People get off the train and the camera follows them for a few instants after. The relief of sharing a space with others that are open to admit to not knowing where they’re headed (sometimes literally, mostly metaphorically) disperses. They greet family and are thrown back into rootedness.

The pure moments in which we observe the interaction between various characters are interspersed with individual interviews, sometimes acting as voiceovers for poetic shots of the train winding its way across swampland, empty stations and misty night skies. It speeds across a wide range of exteriors that mirror the social variety the train holds in its interiors. In Transit acts as a portrait of America and of what it could be socially, as strangers talk, listen and share advice about dealing with financial hardship, family responsibilities, racial inequality, the past and regrets. The editing offers an ebb and flow, grouping together themes in such a way that different conversations on the same topic appear to be part of one big discussion, without forgetting to offer moments of respite and alternations between heavier and lighter subjects.

Directed by an ensemble of filmmakers, with Maysles credited as an overseeing power even when he could no longer shoot, In Transit feels like half of what Maysles could have done had he been immortal. Indeed, as the rest of the crew said in the Q & A, he had wanted to shoot a documentary on trains for a long time, yet with a more ambitious scope: it would have been set on trains across the world, and the camera would have followed characters after getting off a train for a while longer than it does in In Transit.

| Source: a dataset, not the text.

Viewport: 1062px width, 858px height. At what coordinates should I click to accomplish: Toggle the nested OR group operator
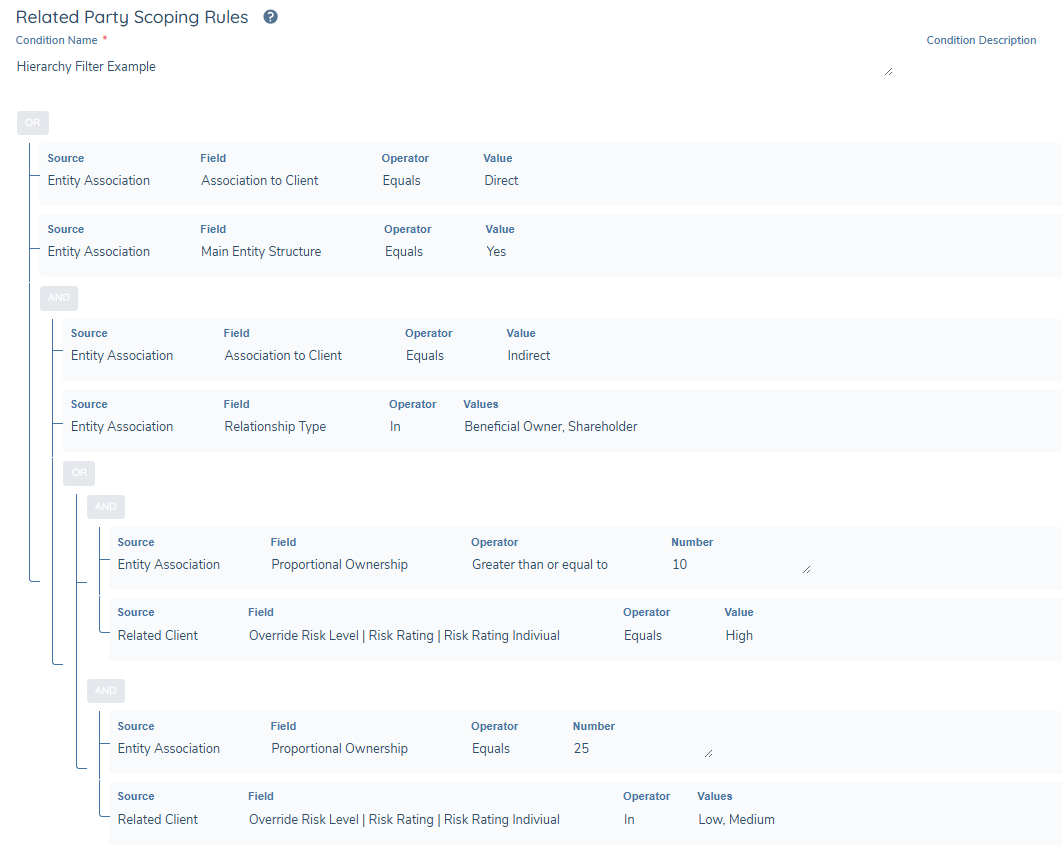click(x=79, y=473)
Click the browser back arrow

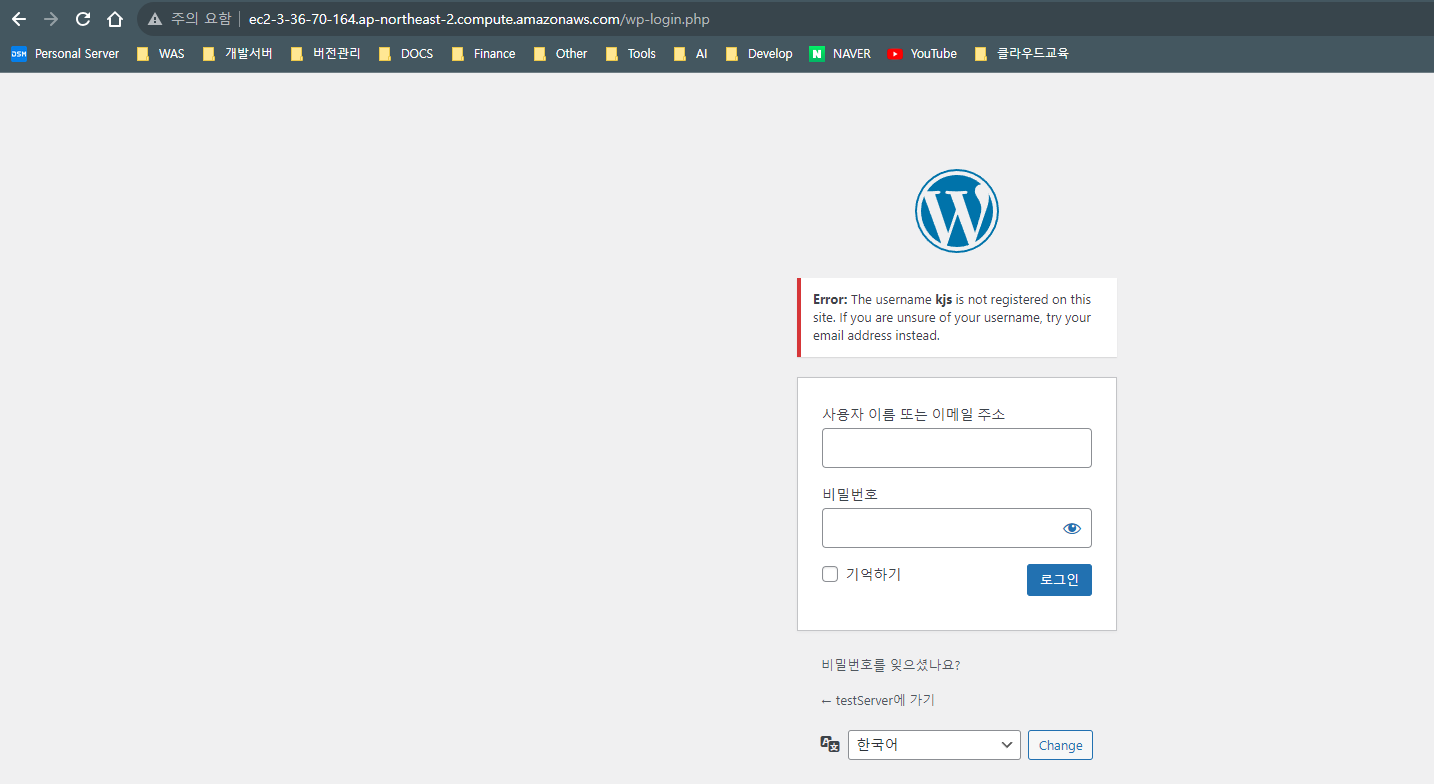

Maysles was one of the founding fathers of direct cinema, a pure form of observational documentary filmmaking. With his 1968 Salesman he pushed the boundary between fiction and documentary, yet not in the manner that people talk about that ambiguous line today (in terms of performativity, outwardly playing with truth etc). Rather, by following the journey of a group of bible salesmen that manipulate working-class families into buying their colourful, shiny bibles, the film stands as testament that documentary can be as engaging as narrative storytelling. It sets out to let us into the world of cunning salesmen that hate their jobs and to empathise with them, to want to understand them. The characters really do become characters and one starts to enter their subjectivity, to really watch and weigh their actions. On the other hand, In Transit always stays at that level that many documentaries want to surpass, where its aesthetics remind you that you are watching constructed visual sequences that want to convey an idea, where its characters act as illustrations, a level dominated by the cerebral while yearning for the emotional.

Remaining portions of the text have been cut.